[Item position entries]
━━━━━━━━━━━━━━━━━━━━
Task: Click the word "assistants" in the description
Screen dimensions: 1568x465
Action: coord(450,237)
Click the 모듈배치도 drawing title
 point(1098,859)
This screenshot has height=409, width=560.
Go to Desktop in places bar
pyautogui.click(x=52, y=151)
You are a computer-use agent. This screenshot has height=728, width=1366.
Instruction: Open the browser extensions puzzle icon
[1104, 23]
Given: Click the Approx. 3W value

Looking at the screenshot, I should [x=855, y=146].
━━━━━━━━━━━━━━━━━━━━
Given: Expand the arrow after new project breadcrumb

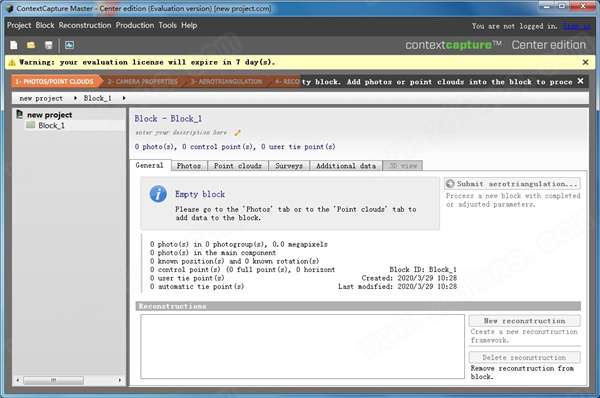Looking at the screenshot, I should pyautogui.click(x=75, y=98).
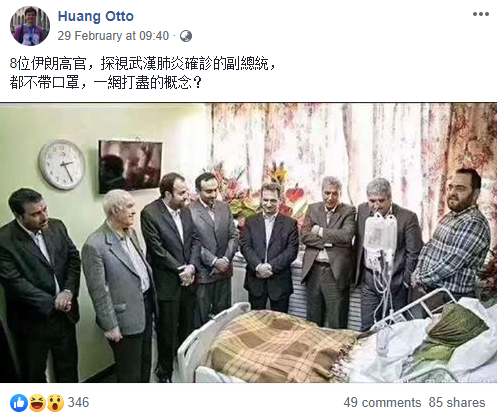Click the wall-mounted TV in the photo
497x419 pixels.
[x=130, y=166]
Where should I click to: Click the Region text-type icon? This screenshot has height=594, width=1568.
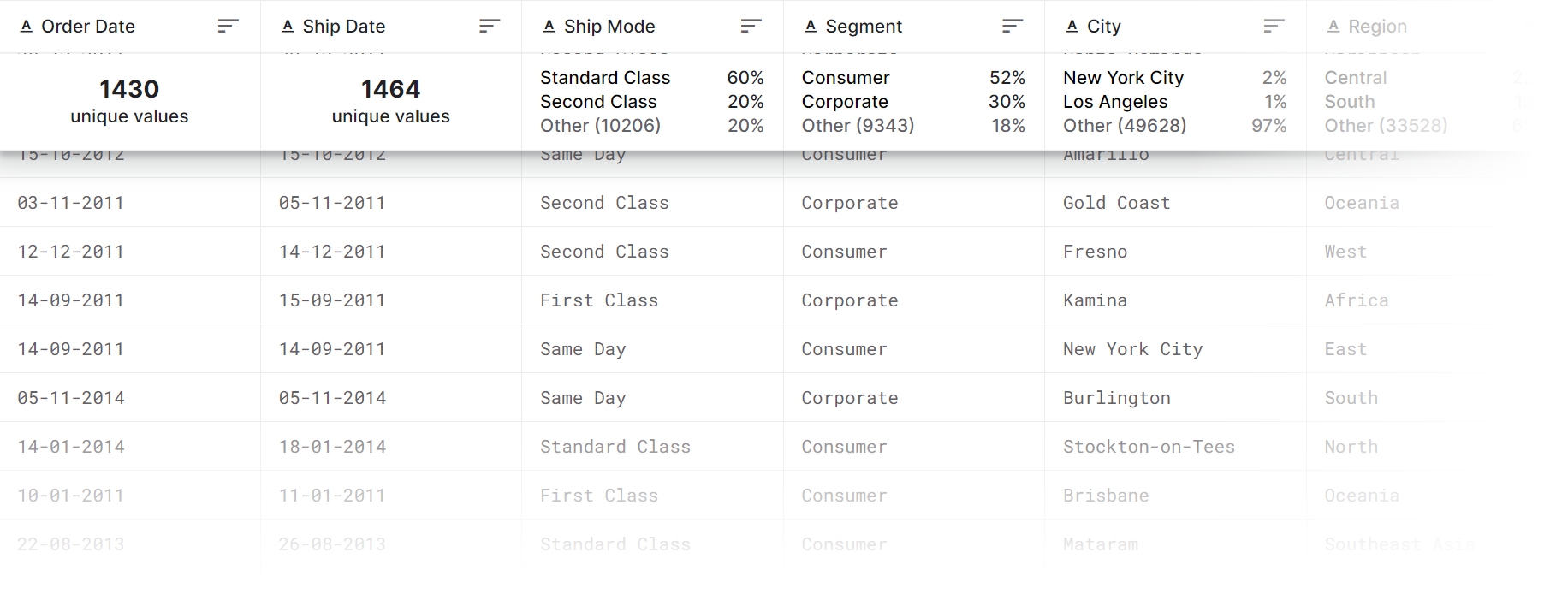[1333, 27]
━━━━━━━━━━━━━━━━━━━━
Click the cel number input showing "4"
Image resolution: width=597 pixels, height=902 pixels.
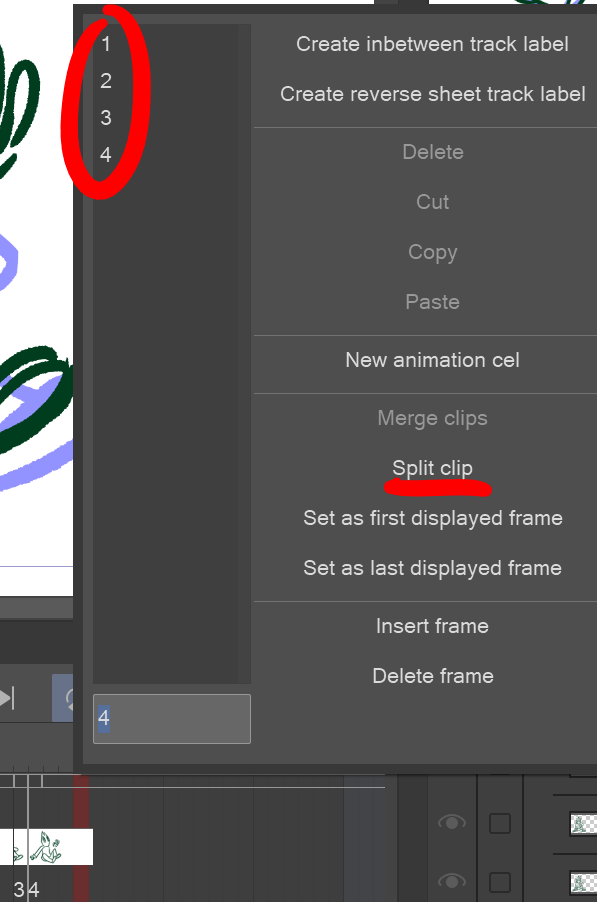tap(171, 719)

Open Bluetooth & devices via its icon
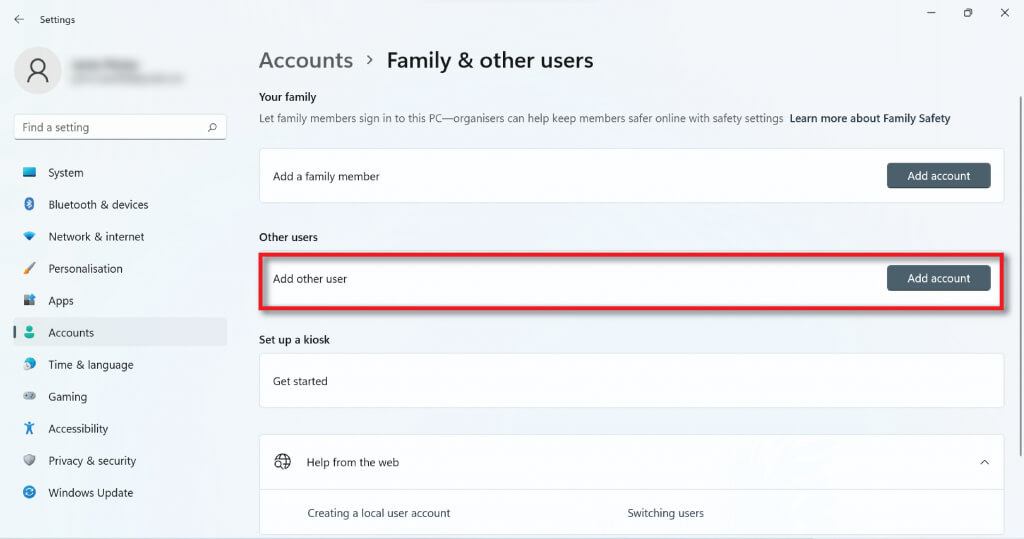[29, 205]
━━━━━━━━━━━━━━━━━━━━
> [Problem description] Gather every line in the records that contains the word "Given", and copy each one out in full.

> [Solution]
Given: Click the Approx. 3W value
Given: Expand the arrow after new project breadcrumb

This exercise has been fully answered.